Yangtze Incident


April 1949

Where did it happen?

The Yangtze river is the longest river in Asia. It flows from the glaciers on the Tibetan Plateau in Qinghai right through southwest, central and eastern China to the East China Sea.

Why did it happen?

During the Chinese Civil War Britain used its warships to evacuate British citizens and to protect the British Embassy.  One of these warships, HMS Amethyst came under fire from the one of the warring factions.


China was engaged in a civil war between the People’s Liberation Army (PLA) and the Kuomintang (KLA). In December 1948, Britain decided to evacuate civilians and protect the British Embassy by positioning warships on the river.

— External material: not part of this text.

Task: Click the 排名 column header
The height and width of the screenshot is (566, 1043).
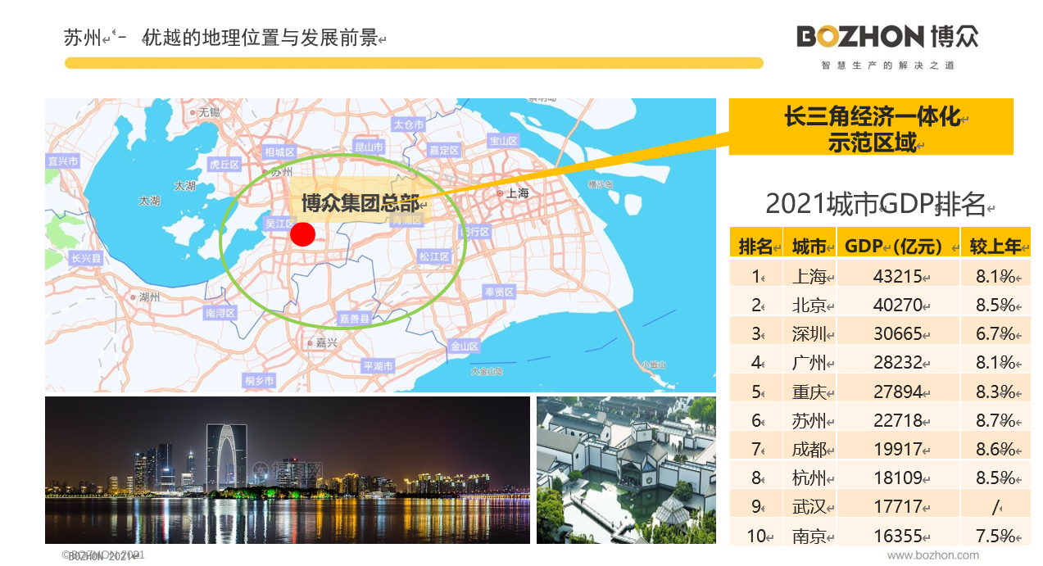Action: pos(755,246)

On 20th April 1949, HMS Amethyst came under fire from the PLA, killing the Captain, Lieutenant Commander B. M. Skinner and injuring many others. The fire fight that followed resulted in 22 men being killed and 31 wounded.

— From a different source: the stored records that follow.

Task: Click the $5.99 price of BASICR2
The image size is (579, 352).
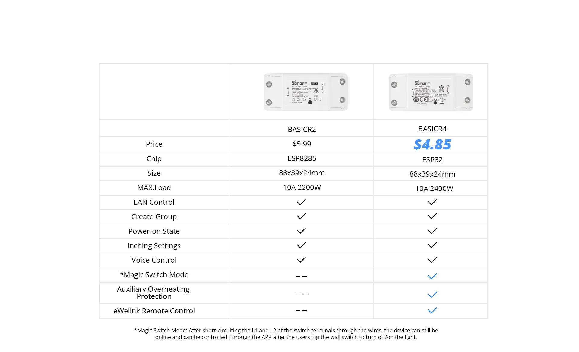Action: [x=302, y=144]

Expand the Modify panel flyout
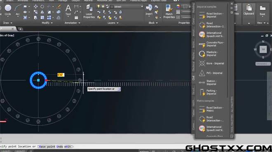[x=47, y=23]
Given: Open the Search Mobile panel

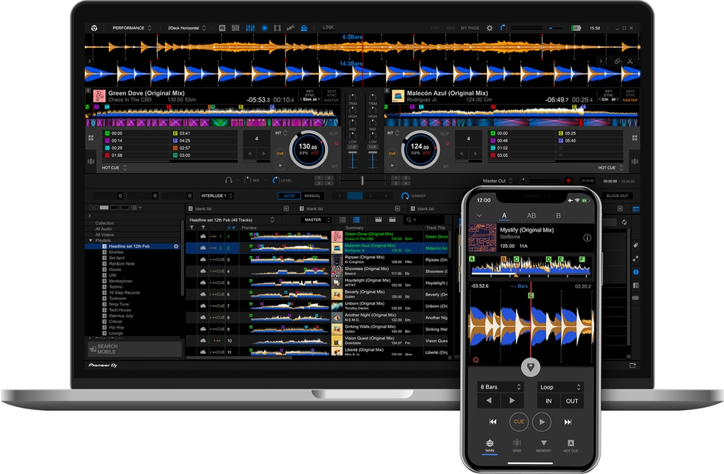Looking at the screenshot, I should [x=134, y=349].
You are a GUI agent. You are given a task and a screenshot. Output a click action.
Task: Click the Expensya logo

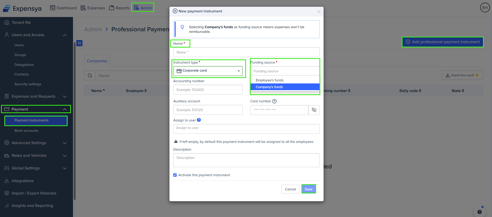[x=22, y=8]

HMS Amethyst became grounded during the attack and was therefore unable to escape. In order to prevent further loss of life, 60 of the crew tried to evacuate the ship but this was aborted after personnel were fired on in the water.

Later that day, HMS Consort attempted a rescue but came under heavy fire and was forced to continue down river.

Overnight, HMS Amethyst was able to refloat and HMS Black Swan and HMS London attempted a rescue. Despite flying the white ensign to signify a neutral ship on a peaceful mission, both ships came under heavy fire 15 miles away from HMS Amethyst and were forced to abort the rescue mission.

The Amethyst remained captive for 100 days and despite desperate attempts to negotiate a release, it became apparent that a diplomatic solution was not going to be possible.

During the night of 30th July and into 31st July, she managed to escape, with the assistance of HMS Concord, whose crew acted with extreme bravery. HMS Cossack escorted HMS Amethyst back to Hong Kong.

The total casualties for the incident were 46 dead and 68 wounded.